Cybersecurity Machine Learning

Jordan Carabolla-vega

Overview

Deploying and maintaining a high-performance computing facility such as the NASA Center for Climate Simulation (NCCS) requires services to monitor and report hardware and software operational statistics in real-time. Each day the NCCS receives 115 to 120 million log messages from thousands of assets and a diverse range of services.

The aim of this project is to enhance and improve our ability to view, analyze, and monitor our systems logs through unsupervised machine learning (ML) techniques and by building a security information and event management (SIEM) infrastructure.
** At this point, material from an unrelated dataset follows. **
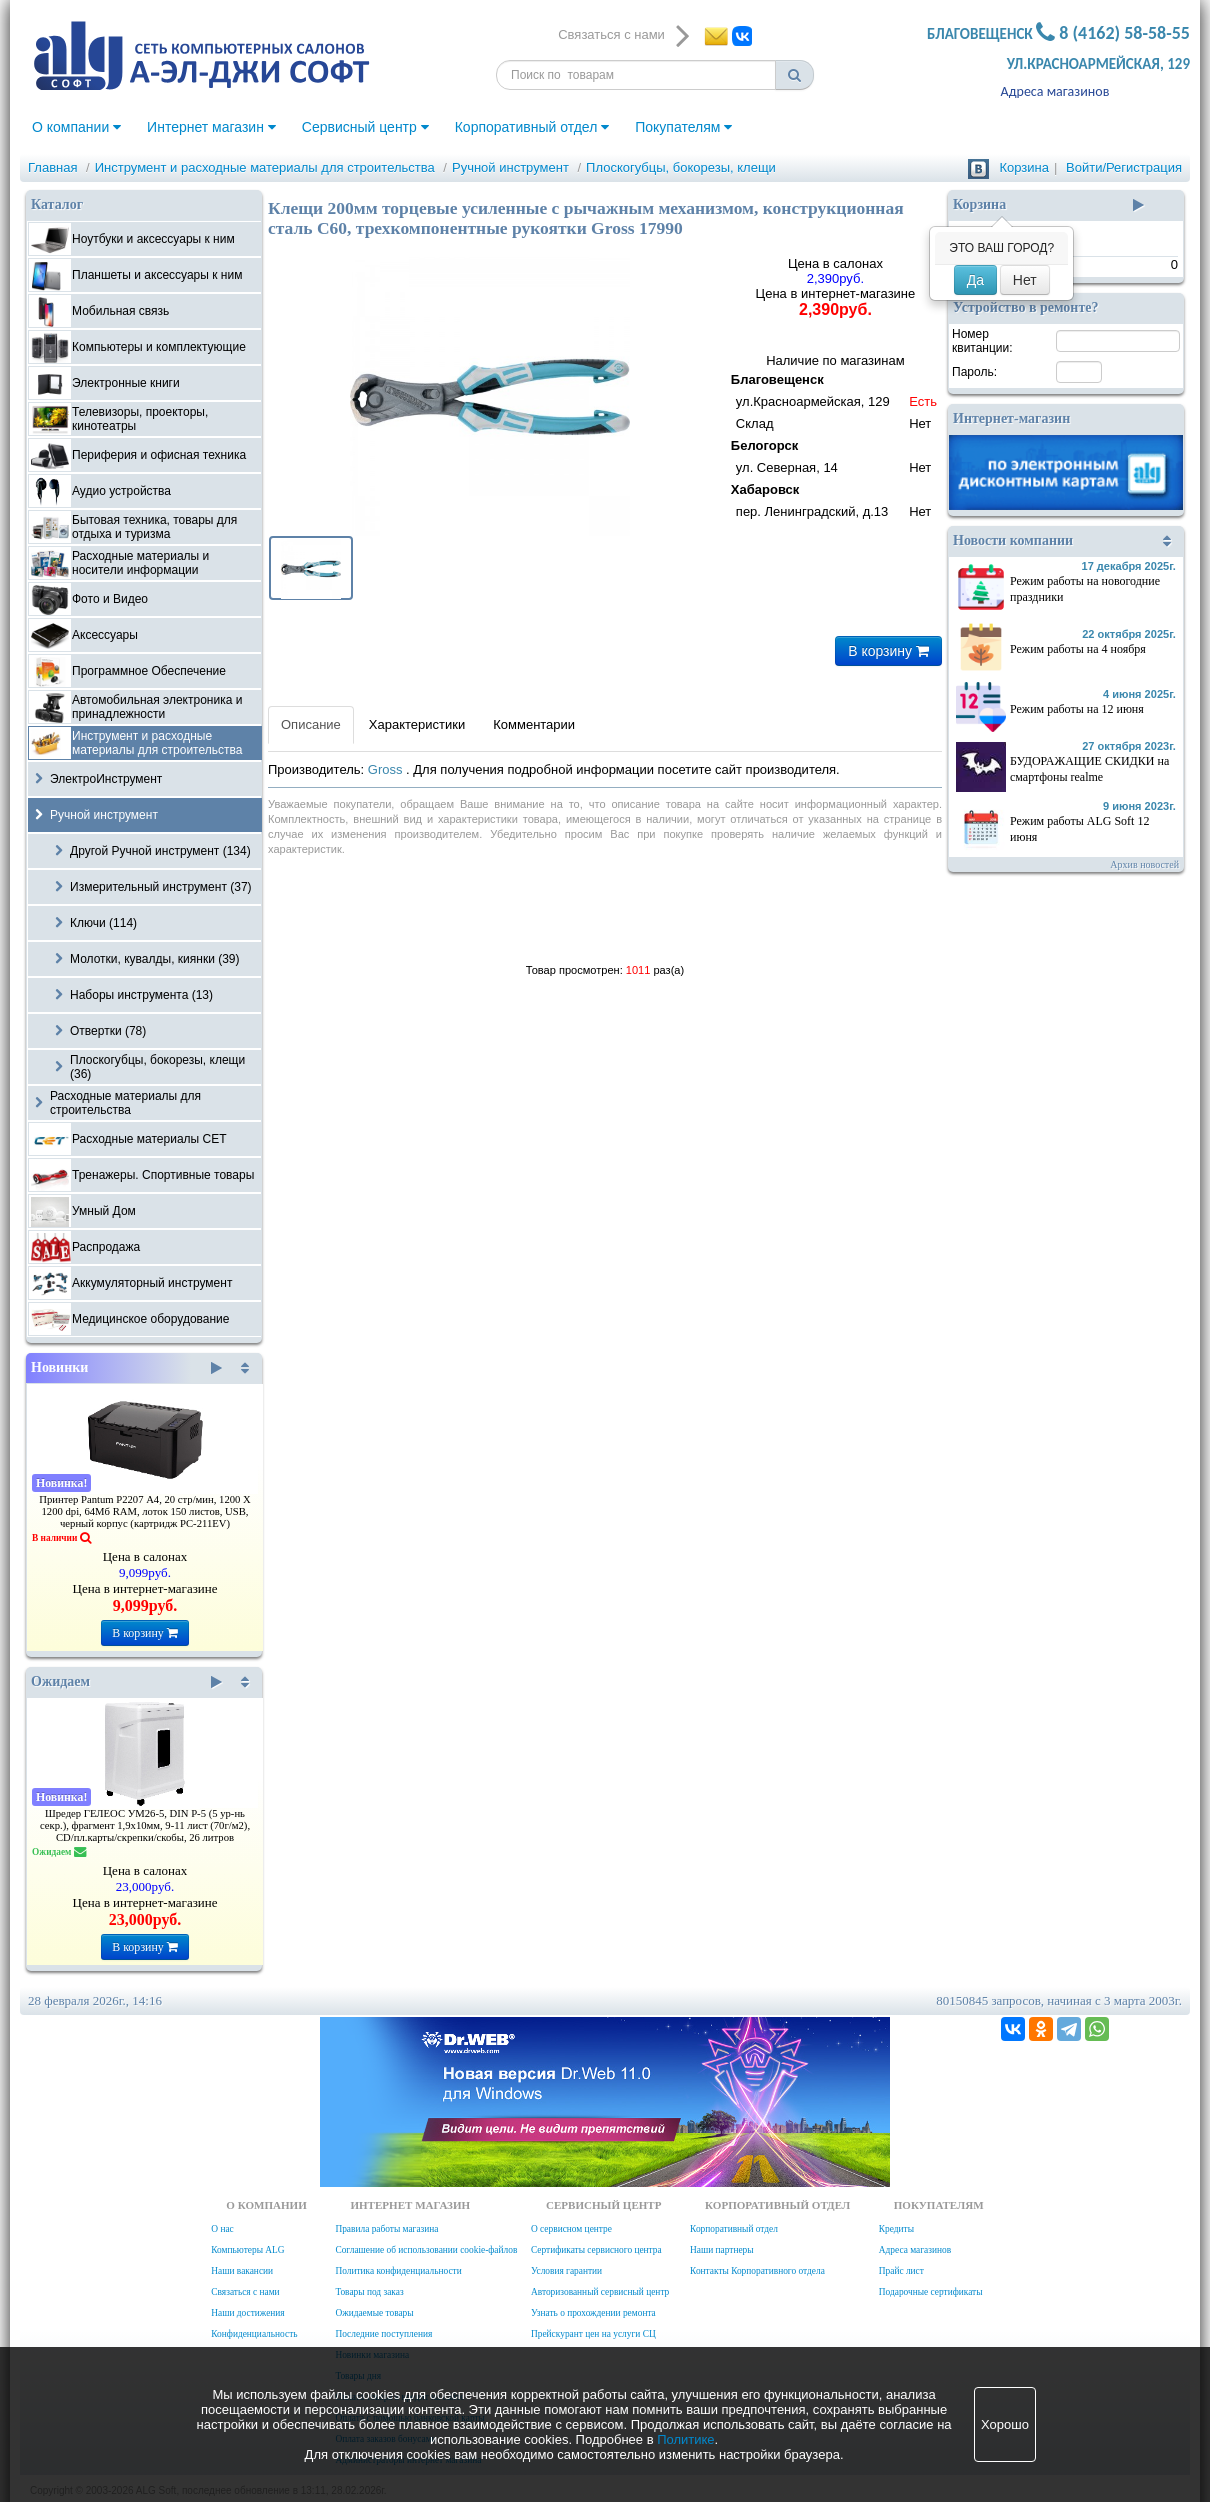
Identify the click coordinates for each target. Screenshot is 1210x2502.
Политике (685, 2439)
SIEM combines SIM (security information management) and SEM (security event management) for consolidated analysis of logs from multiple perspectives. SEM centralizes log storage and allows real-time analysis, and SIM collects data and provides automated trend analysis that will lead to a complete and centralized service report.

Project Details

We built and configured an ELK (Elasticsearch, Logstash, Kibana) + X-Pack infrastructure. Multiple NCCS production systems provided log data, which was filtered and ingested by Logstash and Metricbeat, and analyzed through X-Pack ML models.

Our system analyzed logs from services including, but not limited to, SLAPD, Apache HTTPD, and SSHD, as well as CPU utilization metrics. We created ML jobs with fields like detectors, types of data, period detection, influencers, and analysis functions for detecting anomalies within the logs. The representations presented in this work are examples of X-Pack’s ML advanced job option and are designed to monitor multiple events with a variety of detectors and influencers.

Results and Impact

ML techniques were highly effective and useful for analyzing real time and archived data. The implemented jobs were able to detect sensitive anomalies that would have required large investments in time and effort to detect manually. Interesting features such as Beats tools for ingesting logs, X-Pack security and alerting APIs for detecting threats, and Kibana’s powerful dashboards proved to be effective and convenient. ML was shown to be a great engine for SIEM without high CPU consumption and will emerge as a powerful analytics technique for log analysis.

Why HPC Matters

Adding ML to our log monitoring infrastructure gives us increased efficiency and flexibility in getting the most out of our data. As data increase in volume and velocity, it becomes nearly impossible for humans to uncover error causes or incoming threats. Implementing an automated log infrastructure is crucial for an environment like the NCCS. By combining software and hardware resources, we are able to monitor systems in a centralized infrastructure while meeting storage and analysis needs.

What’s Next

Future work includes monitoring Elasticsearch X-Pack ML releases for updates and improvements. To date, jobs are analyzed independently. In the near future, we will combine related jobs to detect incoming threats that may harm multiple services. The final result will be a centralized environment with the capacity of analyzing, monitoring, and visualizing logs through ML models with the capabilities of a SIEM infrastructure.